Certificates to be sent by private company with annual return.
192.(1) A private company shall send with the annual return required by section 188 a certificate in the form required by Schedule 5, signed by a director or the secretary of the company that the company has not, since the date of the last return, or, in the case of a first return, since the date of the incorporation of the company, issued any invitation to the public to subscribe for any shares or debentures of the company.
(2) Subsection (1) shall not apply to a company which has given a notice to the Registrar pursuant to section 18 that it is a Collective Investment Scheme.Meetings and proceedings
Annual general meetings.
193.(1) Subject to the provisions of subsection (5), in each year, every company shall hold a general meeting as its annual general meeting in addition to any other meetings in that year, and shall specify the meeting as that in the notices calling it.
(2) So long as a company holds its first annual general meeting within 18 months of its incorporation, it need not hold it in the year of its incorporation or in the following year.
(3) Not more than 15 months shall elapse between the date of one annual general meeting of a company and that of the next.
(4) If default is made in holding a meeting in accordance with this section, the company and every officer of it who is in default shall be liable on summary conviction to a fine, in the case of the company, at level 5 on the standard scale, and in the case of an officer of the company, at level 3 on the standard scale.
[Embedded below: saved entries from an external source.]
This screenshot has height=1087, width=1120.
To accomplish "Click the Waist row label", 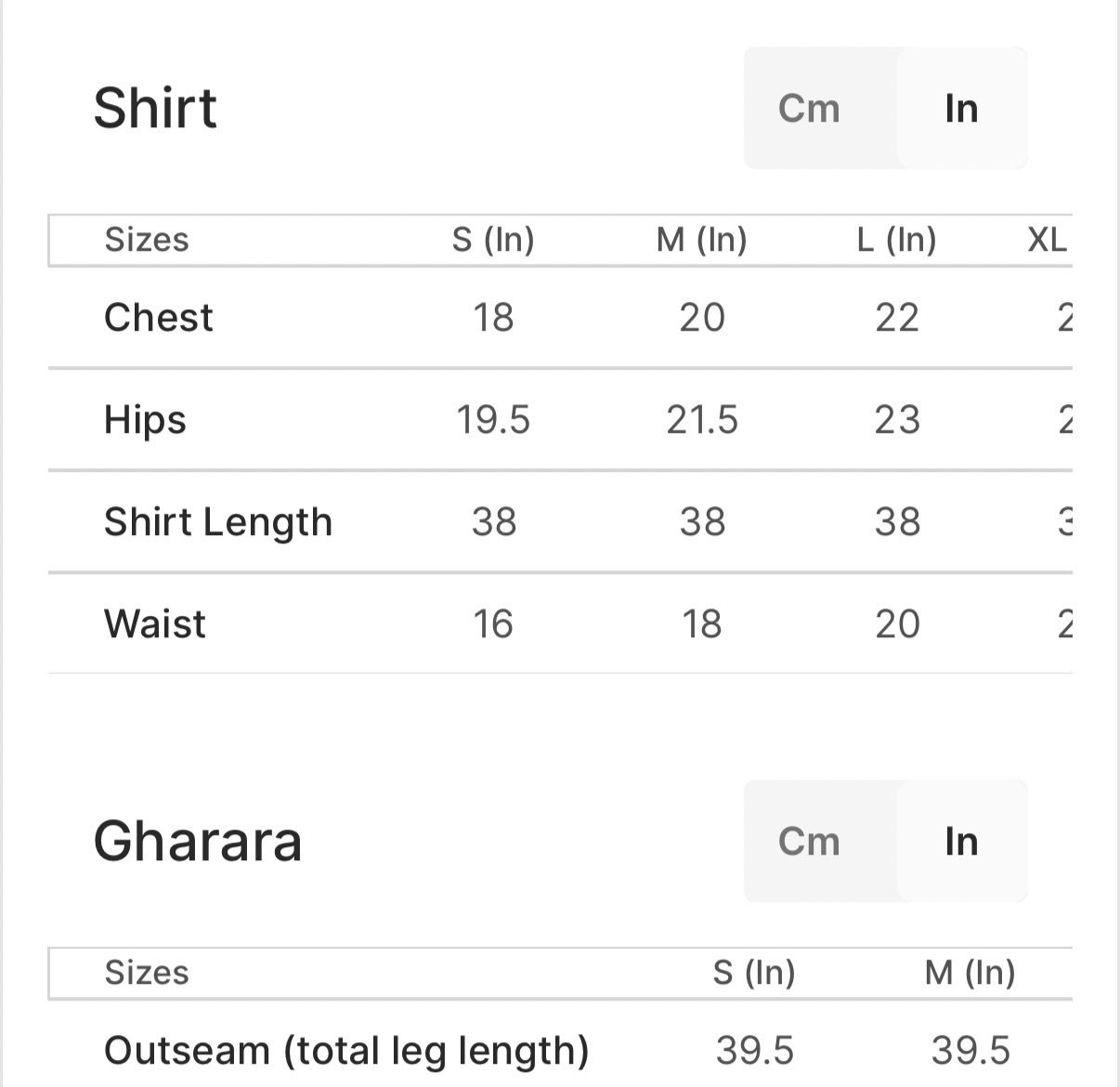I will click(x=155, y=623).
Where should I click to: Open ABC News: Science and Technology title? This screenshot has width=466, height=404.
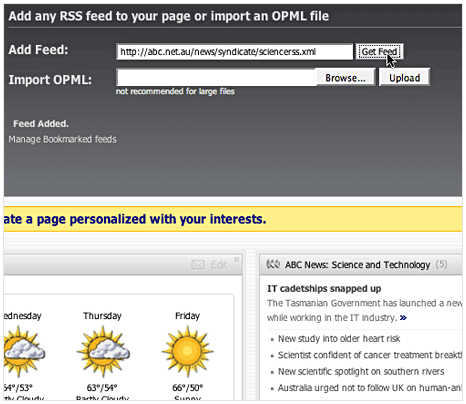[x=357, y=265]
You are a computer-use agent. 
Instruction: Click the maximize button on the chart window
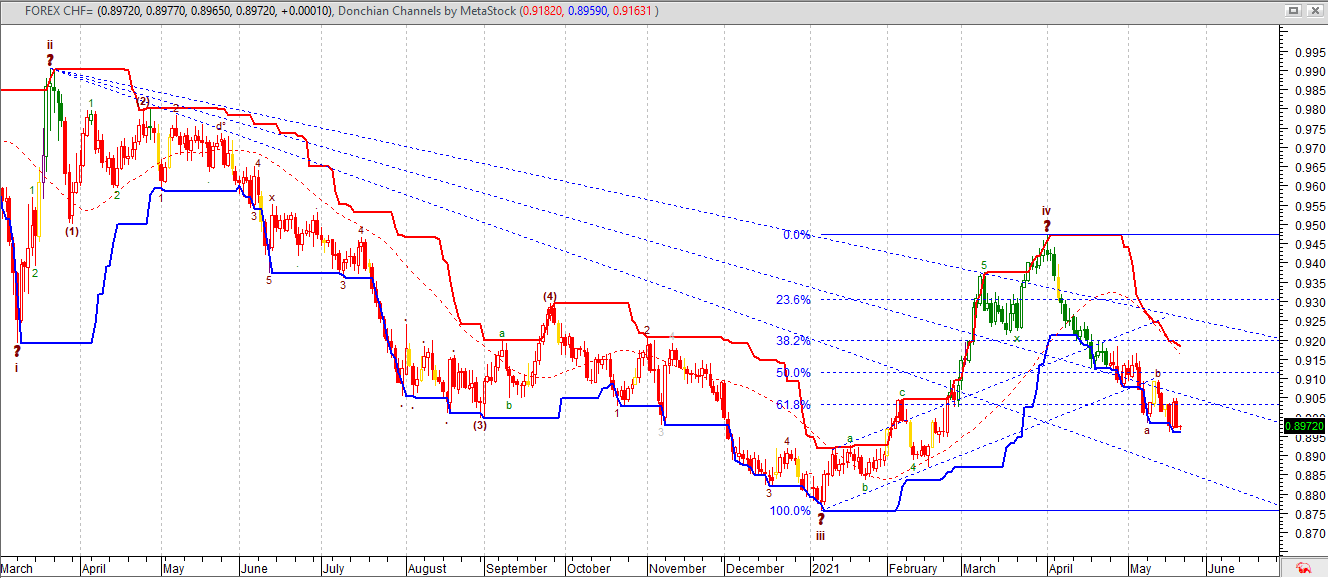[1293, 10]
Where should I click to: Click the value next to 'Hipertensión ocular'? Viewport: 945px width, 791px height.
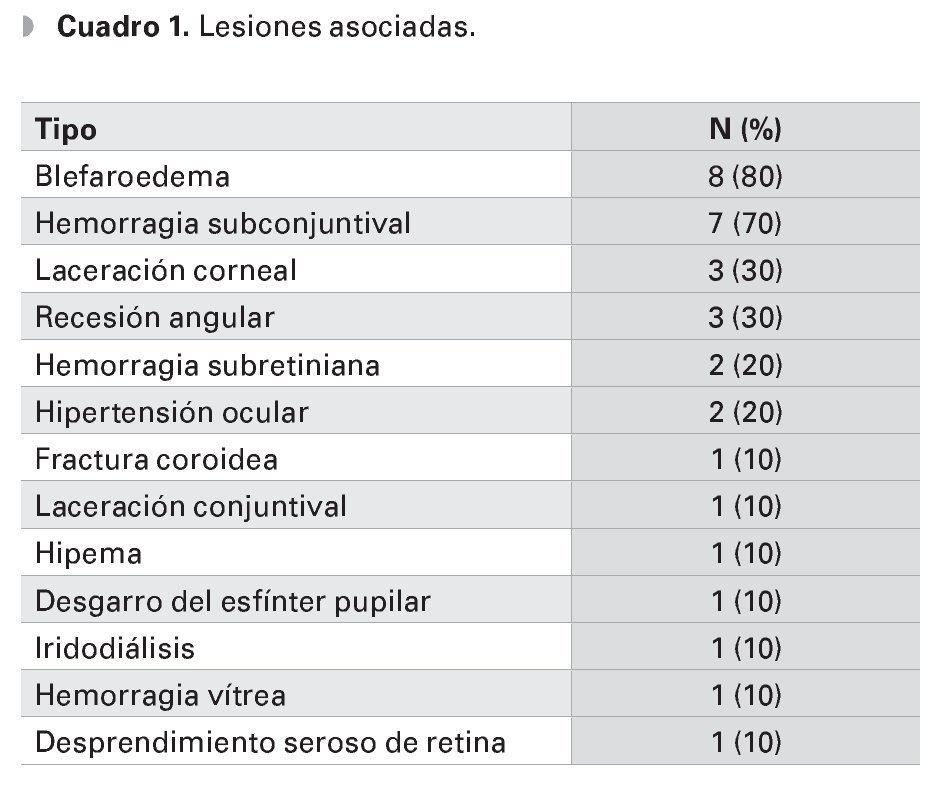(x=745, y=413)
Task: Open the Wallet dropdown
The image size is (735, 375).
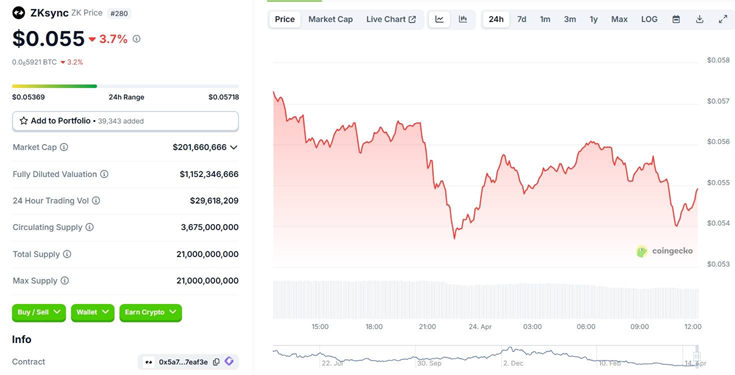Action: 92,312
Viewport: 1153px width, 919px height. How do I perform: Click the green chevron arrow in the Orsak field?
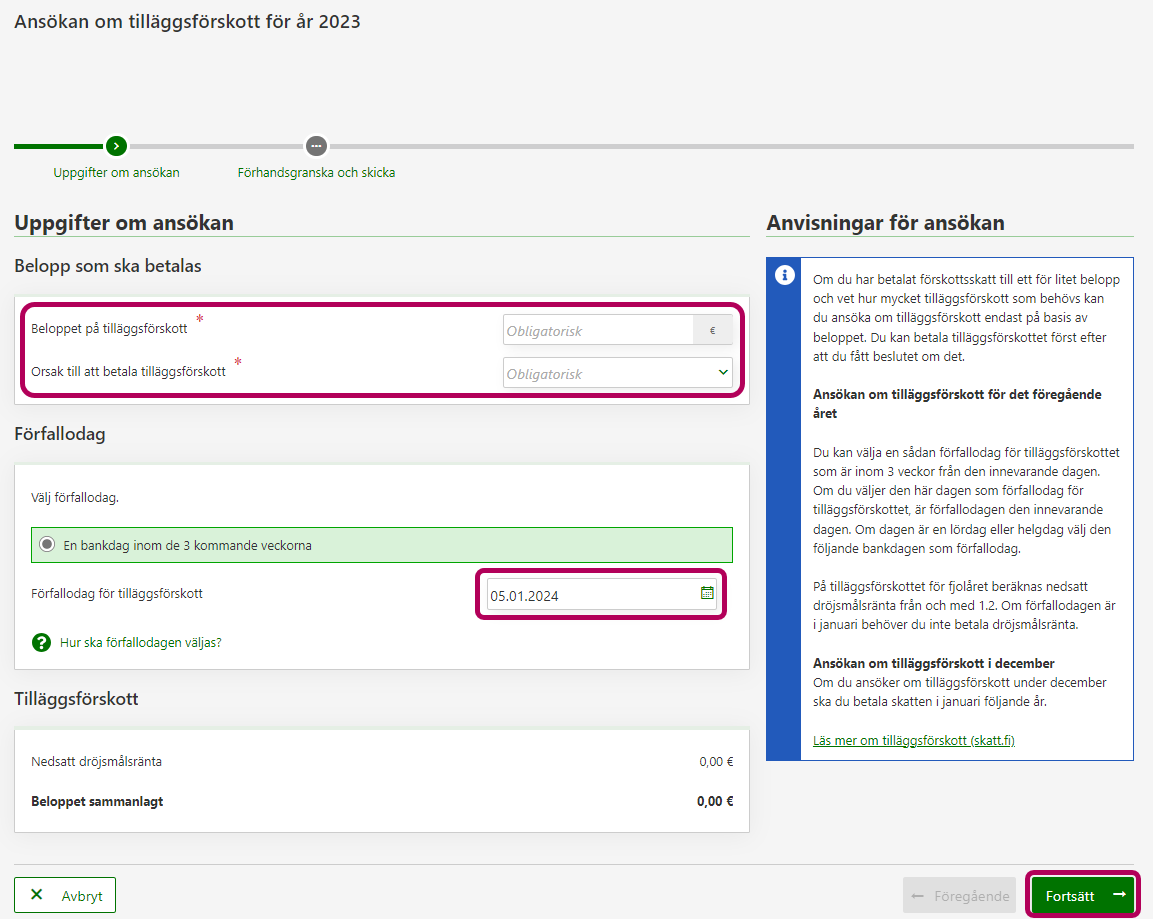[723, 373]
(5) A private company, by special resolution may dispense with the holding of annual general meetings and where the company has passed such a special resolution–
(a) sections 240 and 255(1) shall be deemed to have no effect in respect of that company for such time and in respect of such years as the resolution shall have effect in accordance with this section; and
(b) the special resolution shall be subject to section 206 (copy to be forwarded to the Registrar within 30 days).
(6) A special resolution dispensing with the holding of annual general meetings, shall have effect for the year in which it is made and subsequent years, but shall not affect any liability already incurred by reason of default in holding an annual general meeting.
(7) In any year in which an annual general meeting would be required to be held but for the special resolution and in which no meeting has been held, any member of the company may, by notice to the company not later than 3 months before the end of the year, require the holding of an annual general meeting in that year.
(8) If a notice provided for in subsection (7) is given, the provisions of subsections (1) and (4) shall apply with respect to the calling of the meeting and the consequences of default.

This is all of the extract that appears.